Selección de donantes de Microbiota Fecal:

La selección de donantes de microbiota fecal se basa en:

• Antecedentes médicos, peso corporal, sin uso de medicamentos como antibióticos e inhibidores de la bomba de protones, sin viajes y sin diarrea 6 meses antes de la donación.
• La ausencia de infecciones crónicas como Hepatitis B, Hepatitis C y VIH determinada por inmunoensayo.
• Test Rosa de Bengala negativo y V.D.R.L.
• Hemograma completo y pruebas de función hepática normales.

Análisis de muestras fecales:

1. Análisis de microscopía fresca para detectar leucocitos y parásitos (incluidos protozoos y helmintos)
2. Coprocultivo para descartar la presencia de enteropatógenos, incluyendo Salmonella spp., Shigella spp., Aeromonas spp., Plesiomonas spp., Vibrio spp. y Clostridiodes difficile.

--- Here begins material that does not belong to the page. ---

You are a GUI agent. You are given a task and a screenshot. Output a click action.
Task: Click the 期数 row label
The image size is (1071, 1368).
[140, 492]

3. Panel gastrointestinal por reacción en cadena de polimerasa múltiple (PCR) usando BioFire Filmarray que incluye la detección de:

   Bacterias: Campylobacter (C. jejuni, C. coi, C. upsaliensis), Clostridiodes difficile (toxinas A/B), Plesiomonas shigelloides, Salmonella spp., Yersinia enterocolitica, Vibrio (V. parahaemolítico, V. vulnificus y V. cholerae), Escherichia coli O157: H7, E. coli enteroagregativa (EAEC), E. coli enteropatógena (EPEC), E. coli enterotoxigénica (ETEC), E. coli productora de toxina Shiga (STEC) stx1 / stx2, Shigella sp. E. coli enteroinvasiva (EIEC).

   Virus: Adenovirus F 40/41, Astrovirus, Norovirus GI/GII, Rotavirus A, Sapovirus (I, II, IV y V) Parásitos: Cryptosporidium sp., Cyclospora cayetanensis, Entamoeba histolytica y Giardia lamblia.

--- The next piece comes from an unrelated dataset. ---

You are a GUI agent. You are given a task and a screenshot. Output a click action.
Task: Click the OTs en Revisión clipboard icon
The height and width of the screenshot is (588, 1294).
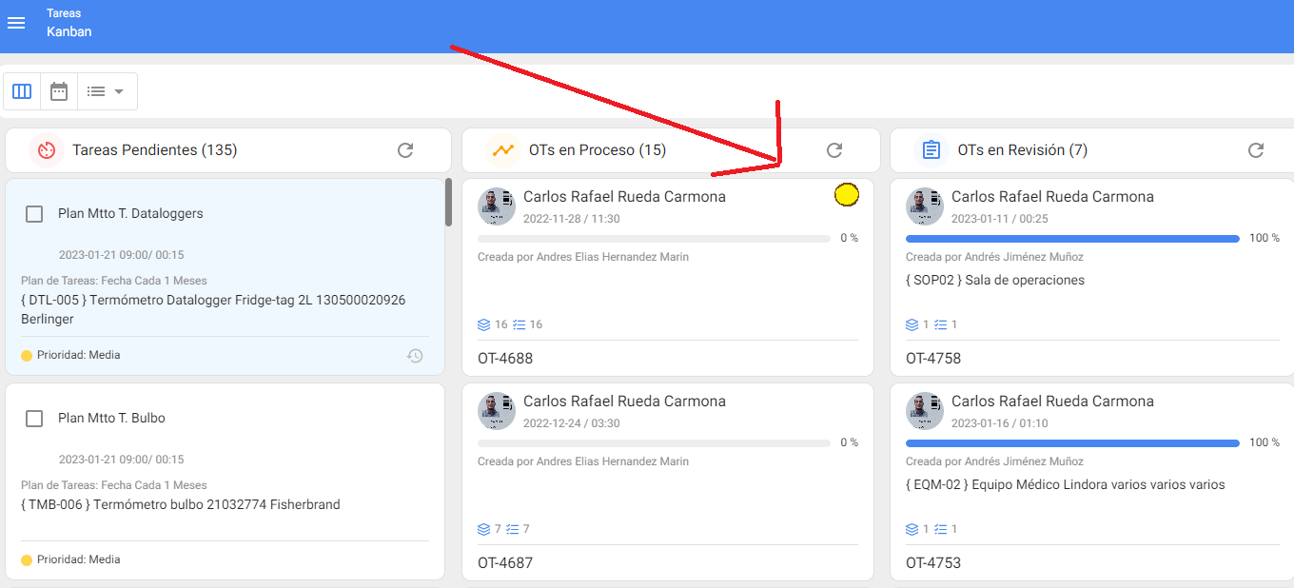click(931, 150)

4. Detección de genes asociados con la resistencia a los medicamentos por PCR de punto final; incluidos genes que codifican betalactamasas de espectro extendido (TEM, CTX; SHV, CMY) y carbapenemasas (VIM, NDM, IMP, KPC, OXA-48).

Una vez superadas todas las etapas de evaluación sólo se seleccionan como donantes los sujetos negativos a todas las pruebas y en los que no hay evidencia de infección. Los escrutinios y exámenes de laboratorio se consideran válidos durante las siguientes 4 semanas, por lo que si se requiere nueva donación de heces, se realizará nuevamente el proceso.

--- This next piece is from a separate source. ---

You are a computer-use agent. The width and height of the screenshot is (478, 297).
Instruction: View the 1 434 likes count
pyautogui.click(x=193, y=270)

Preparación de la muestra microbiota fecal Todas las muestras se mezclarán con glicerol al 10% y se congelarán a -70°C en un periodo no superior a 60 minutos desde su recogida. Se mezclarán y luego se suspenderán en solución salina al 0,9%. La mezcla final se filtrará para eliminar partículas mayores de 330 micras, añadiendo finalmente glicerol como crioprotector. Esta mezcla se lleva al proceso de encapsulación utilizando cápsulas estériles para liberación enteral, en dos tamaños. La primera cápsula se llena con una mezcla de heces y se sella con su contraparte, y luego la cápsula sellada se encapsula en una segunda cápsula. El producto final se almacena congelado hasta 60 minutos antes de su uso. La administración sólo será oral.